In den seltensten Fällen sieht man in diesem Film ein einzelnes Gesicht. Großaufnahmen verwendet Michael Roemer hier nur in Ausnahmen. Vor allem sind es zahlreiche Gruppen, die von der Kamera in Halbtotalen gedrängt werden. Diese könnten nicht unterschiedlicher sein. Lebensrealitäten stehen sich mit den Bildern gegenüber: seien es orthodoxe Juden, Kibbuzniks, Sephardim oder Araber. Roemers Film legt großen Wert darauf, ein vielseitiges Porträt zu zeichnen und kommt dabei ohne einen einzigen Kommentar aus. Man könnte meinen, die Bilder kommentieren sich gegenseitig, was ein erzählerisches Vorankommen ermöglichen würde. Jedoch bewegen sich die Bilder eher in einem Kreis oder in einem dialogähnlichen Hin und Her, wodurch sich Geschlossenheit und Offenheit als zugleich entgegengesetzt wie zusammengehörige Charakterzüge des jungen jüdischen Staates zu erkennen geben. Disziplinierende Strenge beispielsweise in den Thoraschulen oder bei den Appellen der Tsahal liegt visuell unmittelbar neben der lebendigen Ausgelassenheit, die man etwa bei der Erntearbeit beobachten kann oder den religiösen Ritualen und Festen – Roemers Lieblingsmotive.

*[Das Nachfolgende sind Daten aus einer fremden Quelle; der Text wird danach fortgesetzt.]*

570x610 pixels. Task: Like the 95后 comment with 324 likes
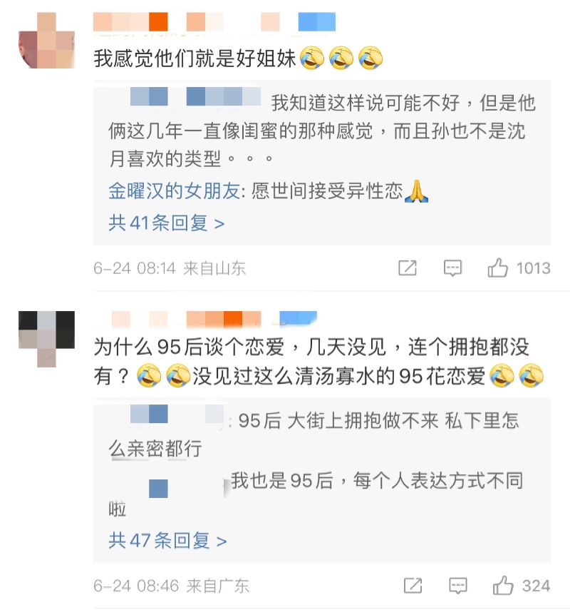point(503,586)
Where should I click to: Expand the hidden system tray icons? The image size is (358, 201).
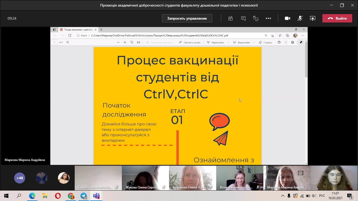tap(283, 196)
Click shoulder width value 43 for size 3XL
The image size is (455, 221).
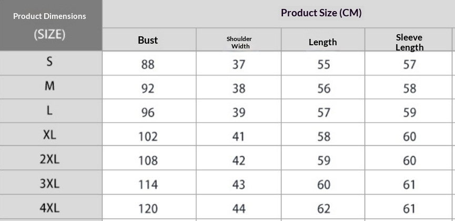tap(239, 185)
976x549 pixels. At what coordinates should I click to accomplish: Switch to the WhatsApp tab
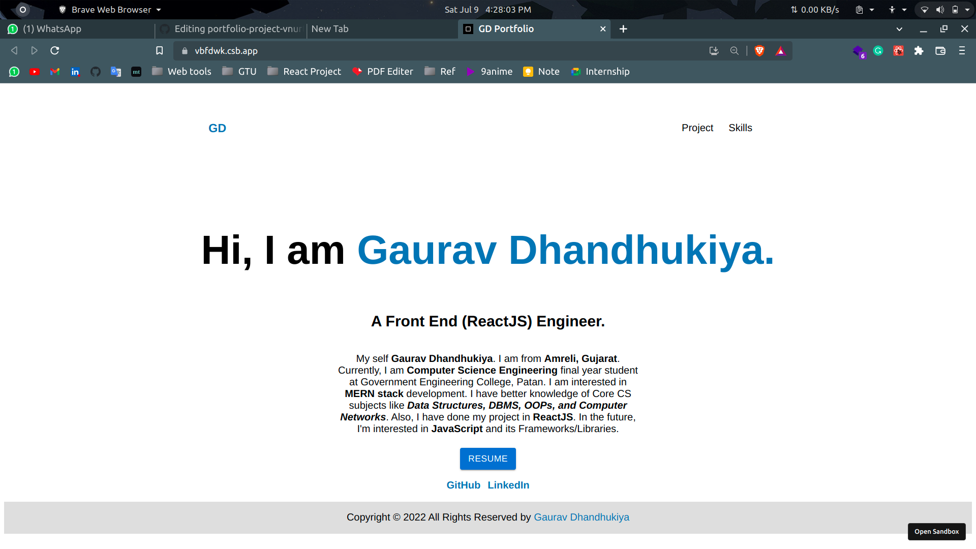(76, 29)
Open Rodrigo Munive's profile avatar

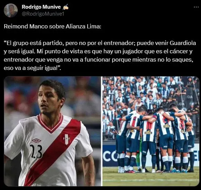(11, 10)
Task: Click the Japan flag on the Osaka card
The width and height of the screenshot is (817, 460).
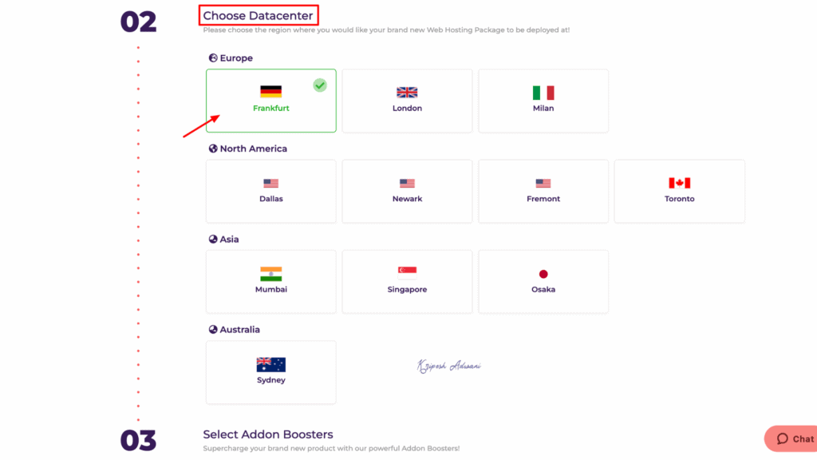Action: tap(543, 272)
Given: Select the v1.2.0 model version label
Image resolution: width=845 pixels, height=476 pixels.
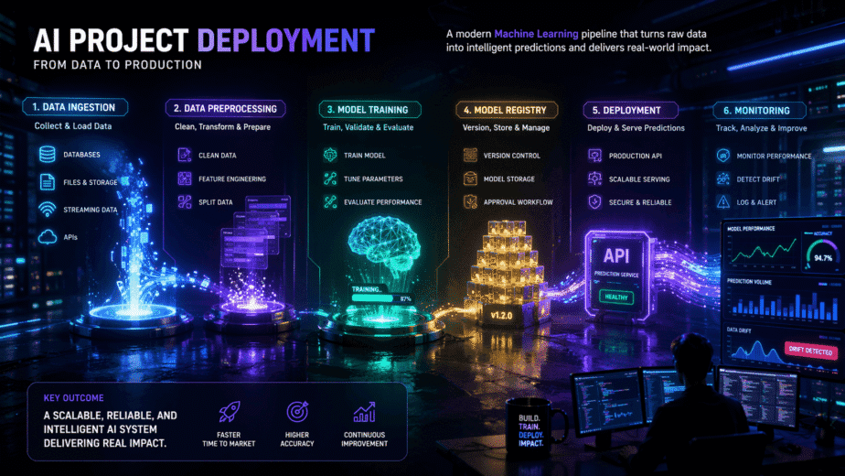Looking at the screenshot, I should pyautogui.click(x=501, y=316).
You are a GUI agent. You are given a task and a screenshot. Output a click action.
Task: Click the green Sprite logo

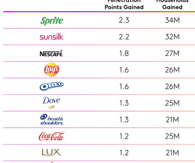52,21
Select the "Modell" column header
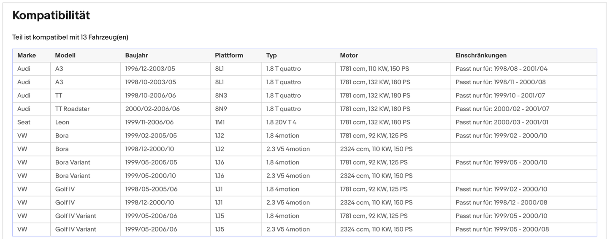The height and width of the screenshot is (239, 610). click(x=65, y=55)
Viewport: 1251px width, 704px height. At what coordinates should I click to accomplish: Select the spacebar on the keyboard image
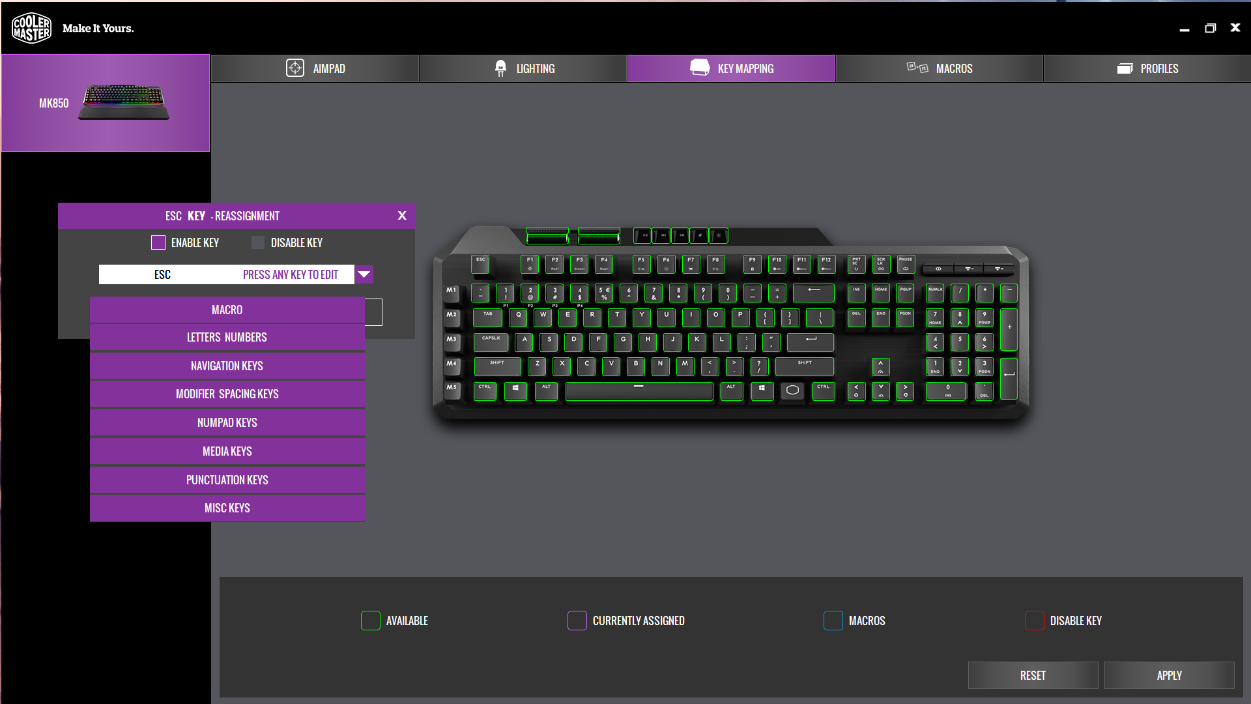[639, 390]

Plötzlich liegt ein lebloses Kleinkind am Boden einer Hütte, die vermutlich von einer arabischen Familie bewohnt wird. Fliegen haben sich auf seinem Gesicht abgesetzt. Das Bild verstört und stellt damit in jeder Hinsicht den Anlass des Films infrage. Eine politische Aussagekraft stellt sich allerdings kaum ein. Höchstens eine generelle Absage an den politischen Film, was womöglich provokanter, wenngleich näher an der Wirklichkeit ist. Das Bild des toten Kindes lässt an das erste Bild von Faces of Israel denken, in dem der ausgemergelte Körper eines Toten vermutlich in einem deutschen Konzentrationslager zu sehen ist. Es handelt sich aber nicht um eine bloße Analogie, sondern gehört vielmehr zu Roemers ständigen Versuchen, zu verstehen, wie Leben und Tod dem Auge einer Kamera begegnet. Seine Bilder erhalten aber weder vom einen noch vom anderen eine Antwort. Es gibt vielleicht die Hoffnung, dass sich durch das Kino etwas vom Gespräch über den Tod und seinen Quellen verstehen lässt. Bleibt es letztlich doch nur eine Information und nichts, wovon sich ein Bild nachträglich beeinflussen lässt? Zwar mag der Film inhaltlich an Chris Markers Description d’un combat oder Claude Lanzmanns Pourquoi Israël anschließen, alle diese Filme entstehen übrigens vor dem Yom-Kippur-Krieg, so sucht Roemer hier dennoch nach etwas anderem.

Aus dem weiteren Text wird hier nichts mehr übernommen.